L'un des motocyclistes avait sorti son arme pour tenir la foule à distance avant de partir sous des jets de projectile, suivi par ses deux collègues, poursuivis par la foule. "Je voulais les remercier pour la maîtrise dont ils avaient fait preuve et leur dire qu’évidemment tout était mis en œuvre pour identifier les auteurs de ces violences, les traduire devant la justice et, je l’espère, faire en sorte qu’ils puissent être punis sévèrement", a déclaré le chef du gouvernement à l'issue de la rencontre à la préfecture de police de Paris.

Le grand débat national promis pour répondre à la colère des Gilets jaunes doit désormais s'ouvrir, a-t-il souligné. "Ce débat et le fonctionnement de nos institutions exigent un retour à l’ordre, que cessent ces provocations, ces déclarations parfois empreintes d’antisémitisme, ces violences, cette volonté de casser, d’attaquer délibérément les forces de l’ordre", a-t-il ajouté.

Il a souligné ne pas confondre l'ensemble des manifestants avec les auteurs de violence. "Mais j’observe qu’au fur et à mesure qu’il dure, ce mouvement des Gilets jaunes se traduit par une radicalisation d’une grande violence", a-t-il souligné.

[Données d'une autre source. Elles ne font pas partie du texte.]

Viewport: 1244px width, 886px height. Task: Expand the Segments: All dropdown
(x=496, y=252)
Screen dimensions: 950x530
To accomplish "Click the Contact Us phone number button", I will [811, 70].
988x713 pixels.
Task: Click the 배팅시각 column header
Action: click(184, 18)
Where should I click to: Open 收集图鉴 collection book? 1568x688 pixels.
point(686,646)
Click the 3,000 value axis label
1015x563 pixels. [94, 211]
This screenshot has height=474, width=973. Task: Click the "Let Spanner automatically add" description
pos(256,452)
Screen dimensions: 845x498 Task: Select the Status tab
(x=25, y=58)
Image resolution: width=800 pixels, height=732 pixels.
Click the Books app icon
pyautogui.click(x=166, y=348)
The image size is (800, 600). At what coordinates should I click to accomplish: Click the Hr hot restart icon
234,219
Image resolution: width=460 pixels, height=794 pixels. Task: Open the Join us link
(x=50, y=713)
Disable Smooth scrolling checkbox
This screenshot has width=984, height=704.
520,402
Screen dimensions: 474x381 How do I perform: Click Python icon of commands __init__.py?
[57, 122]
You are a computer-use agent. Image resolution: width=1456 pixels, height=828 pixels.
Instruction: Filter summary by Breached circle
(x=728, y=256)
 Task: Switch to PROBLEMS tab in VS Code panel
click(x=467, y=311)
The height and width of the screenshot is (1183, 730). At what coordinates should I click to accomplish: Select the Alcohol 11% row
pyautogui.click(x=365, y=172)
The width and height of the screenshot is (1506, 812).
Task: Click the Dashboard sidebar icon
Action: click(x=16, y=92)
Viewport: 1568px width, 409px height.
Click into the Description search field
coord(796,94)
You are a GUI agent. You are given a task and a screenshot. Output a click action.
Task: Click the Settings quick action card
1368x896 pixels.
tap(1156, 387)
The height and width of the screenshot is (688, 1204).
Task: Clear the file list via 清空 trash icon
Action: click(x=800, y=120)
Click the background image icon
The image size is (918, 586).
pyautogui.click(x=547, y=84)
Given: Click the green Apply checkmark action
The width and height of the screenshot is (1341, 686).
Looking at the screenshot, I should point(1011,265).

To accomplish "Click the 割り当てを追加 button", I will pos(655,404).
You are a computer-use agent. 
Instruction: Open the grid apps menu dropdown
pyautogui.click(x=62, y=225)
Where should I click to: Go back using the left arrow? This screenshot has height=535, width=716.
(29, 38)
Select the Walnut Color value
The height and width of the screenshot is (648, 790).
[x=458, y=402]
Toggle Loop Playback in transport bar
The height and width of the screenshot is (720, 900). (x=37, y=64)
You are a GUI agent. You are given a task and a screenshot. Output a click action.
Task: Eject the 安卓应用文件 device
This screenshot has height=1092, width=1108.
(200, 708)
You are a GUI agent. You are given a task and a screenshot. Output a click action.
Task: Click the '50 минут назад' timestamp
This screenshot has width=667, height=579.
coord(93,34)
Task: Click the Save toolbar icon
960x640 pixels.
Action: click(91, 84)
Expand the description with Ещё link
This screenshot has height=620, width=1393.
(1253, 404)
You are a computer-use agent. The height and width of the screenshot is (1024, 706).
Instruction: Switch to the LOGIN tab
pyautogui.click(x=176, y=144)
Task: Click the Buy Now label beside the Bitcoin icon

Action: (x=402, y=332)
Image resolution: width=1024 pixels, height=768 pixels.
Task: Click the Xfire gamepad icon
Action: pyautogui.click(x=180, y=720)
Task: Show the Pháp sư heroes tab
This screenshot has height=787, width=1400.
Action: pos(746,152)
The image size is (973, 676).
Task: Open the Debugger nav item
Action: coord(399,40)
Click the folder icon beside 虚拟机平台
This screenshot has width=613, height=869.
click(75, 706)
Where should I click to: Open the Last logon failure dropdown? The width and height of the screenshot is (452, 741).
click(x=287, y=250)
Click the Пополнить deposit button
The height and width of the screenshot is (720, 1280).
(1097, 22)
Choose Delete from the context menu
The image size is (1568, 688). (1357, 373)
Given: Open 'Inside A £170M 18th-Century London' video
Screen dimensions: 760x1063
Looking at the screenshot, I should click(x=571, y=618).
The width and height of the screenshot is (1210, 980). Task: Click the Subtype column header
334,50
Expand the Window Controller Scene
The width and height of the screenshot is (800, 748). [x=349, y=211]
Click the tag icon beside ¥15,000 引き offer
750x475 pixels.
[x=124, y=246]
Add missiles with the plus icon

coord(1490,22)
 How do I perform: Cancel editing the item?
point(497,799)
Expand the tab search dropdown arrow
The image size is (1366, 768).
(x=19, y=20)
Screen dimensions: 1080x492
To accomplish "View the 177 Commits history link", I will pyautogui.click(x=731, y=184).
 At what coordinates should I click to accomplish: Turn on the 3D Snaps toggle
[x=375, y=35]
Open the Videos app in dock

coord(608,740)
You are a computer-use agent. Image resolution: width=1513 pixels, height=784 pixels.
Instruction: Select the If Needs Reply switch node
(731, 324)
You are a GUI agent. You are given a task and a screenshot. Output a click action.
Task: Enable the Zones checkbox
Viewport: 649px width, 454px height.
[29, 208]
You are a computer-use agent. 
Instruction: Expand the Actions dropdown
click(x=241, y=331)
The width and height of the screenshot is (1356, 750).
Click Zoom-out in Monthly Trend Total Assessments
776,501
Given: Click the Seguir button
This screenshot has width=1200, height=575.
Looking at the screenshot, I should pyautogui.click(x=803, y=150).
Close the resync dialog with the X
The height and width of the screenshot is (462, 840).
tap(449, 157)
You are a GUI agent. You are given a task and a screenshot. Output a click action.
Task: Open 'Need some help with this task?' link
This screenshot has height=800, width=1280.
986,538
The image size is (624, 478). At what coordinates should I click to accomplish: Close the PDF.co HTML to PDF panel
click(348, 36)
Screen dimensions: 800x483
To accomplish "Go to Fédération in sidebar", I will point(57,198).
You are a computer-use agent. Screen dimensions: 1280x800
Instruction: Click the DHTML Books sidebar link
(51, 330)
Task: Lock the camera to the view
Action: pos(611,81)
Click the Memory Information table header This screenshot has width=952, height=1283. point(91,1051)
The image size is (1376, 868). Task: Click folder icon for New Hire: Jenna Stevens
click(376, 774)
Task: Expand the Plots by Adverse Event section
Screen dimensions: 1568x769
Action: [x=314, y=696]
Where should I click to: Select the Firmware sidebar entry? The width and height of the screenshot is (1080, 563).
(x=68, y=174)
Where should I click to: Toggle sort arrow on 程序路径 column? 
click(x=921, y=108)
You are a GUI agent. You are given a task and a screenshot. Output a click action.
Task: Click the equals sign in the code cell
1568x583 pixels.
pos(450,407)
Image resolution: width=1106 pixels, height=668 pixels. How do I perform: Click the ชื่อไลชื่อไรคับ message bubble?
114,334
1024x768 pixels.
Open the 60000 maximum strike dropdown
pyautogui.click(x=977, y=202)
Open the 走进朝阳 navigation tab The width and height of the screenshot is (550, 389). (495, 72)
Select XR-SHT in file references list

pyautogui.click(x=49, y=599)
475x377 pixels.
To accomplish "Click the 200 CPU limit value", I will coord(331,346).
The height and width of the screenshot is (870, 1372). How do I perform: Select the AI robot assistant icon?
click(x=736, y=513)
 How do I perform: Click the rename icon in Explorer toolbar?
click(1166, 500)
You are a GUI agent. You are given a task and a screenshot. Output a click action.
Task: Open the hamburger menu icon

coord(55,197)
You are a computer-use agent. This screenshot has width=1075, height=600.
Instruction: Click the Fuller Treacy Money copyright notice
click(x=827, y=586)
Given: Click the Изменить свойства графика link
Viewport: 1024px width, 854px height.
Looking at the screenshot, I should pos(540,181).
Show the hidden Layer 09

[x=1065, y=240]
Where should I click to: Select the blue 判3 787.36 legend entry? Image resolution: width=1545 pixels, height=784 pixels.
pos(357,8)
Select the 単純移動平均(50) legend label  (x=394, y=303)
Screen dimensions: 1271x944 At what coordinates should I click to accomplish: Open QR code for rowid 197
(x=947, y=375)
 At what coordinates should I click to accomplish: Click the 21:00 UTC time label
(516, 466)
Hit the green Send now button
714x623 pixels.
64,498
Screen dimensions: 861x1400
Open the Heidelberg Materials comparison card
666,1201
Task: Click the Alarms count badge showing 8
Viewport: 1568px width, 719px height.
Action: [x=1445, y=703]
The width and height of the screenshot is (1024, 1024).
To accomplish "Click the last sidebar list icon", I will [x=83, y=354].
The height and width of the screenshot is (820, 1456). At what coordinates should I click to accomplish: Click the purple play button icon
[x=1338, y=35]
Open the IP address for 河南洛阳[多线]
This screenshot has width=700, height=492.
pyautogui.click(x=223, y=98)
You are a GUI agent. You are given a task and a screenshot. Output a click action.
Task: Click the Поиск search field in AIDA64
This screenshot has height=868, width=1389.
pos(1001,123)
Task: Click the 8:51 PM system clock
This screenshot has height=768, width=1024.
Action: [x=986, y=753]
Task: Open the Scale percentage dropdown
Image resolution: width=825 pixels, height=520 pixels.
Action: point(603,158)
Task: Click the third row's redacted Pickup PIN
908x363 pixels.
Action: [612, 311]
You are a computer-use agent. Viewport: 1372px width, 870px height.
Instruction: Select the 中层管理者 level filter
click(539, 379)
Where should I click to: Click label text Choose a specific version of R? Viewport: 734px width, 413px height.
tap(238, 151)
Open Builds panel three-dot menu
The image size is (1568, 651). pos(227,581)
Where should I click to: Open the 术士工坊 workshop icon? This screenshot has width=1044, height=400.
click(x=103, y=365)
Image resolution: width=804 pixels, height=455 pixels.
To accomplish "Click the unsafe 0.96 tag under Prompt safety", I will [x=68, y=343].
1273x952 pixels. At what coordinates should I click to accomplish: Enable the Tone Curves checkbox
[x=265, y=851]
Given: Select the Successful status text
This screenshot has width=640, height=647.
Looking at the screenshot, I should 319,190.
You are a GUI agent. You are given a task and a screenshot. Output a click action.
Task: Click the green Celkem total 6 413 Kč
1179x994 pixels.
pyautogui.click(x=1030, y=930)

Quenelles et pantin à l'effigie de Macron décapité

Après l'agression des trois policiers, le parquet de Paris a ouvert une enquête en flagrance pour violences volontaires avec arme en réunion sur personnes dépositaires de l'autorité publique et dégradations de biens publics. Emmanuel Macron a appelé dimanche à un retour à l'ordre et indiqué que des réponses judiciaires sévères puniraient les responsables de violences.

Outre cet épisode sur les Champs-Élysées survenu samedi, d'autres images ont marqué ce sixième samedi de mobilisation : une vingtaine de Gilets jaunes ont entonné sur l'air du chant des Partisans la "chanson de la quenelle" de Dieudonné M'Bala M'Bala condamné en 2017 pour des propos antisémites et un pantin à l'effigie d'Emmanuel Macron a été décapité vendredi soir à Angoulême.

De leurs côtés, de nombreux Gilets jaunes dénoncent ces débordements, appelant à éviter "l'amalgame" avec leur mouvement contre la hausse des taxes et la baisse du pouvoir d'achat.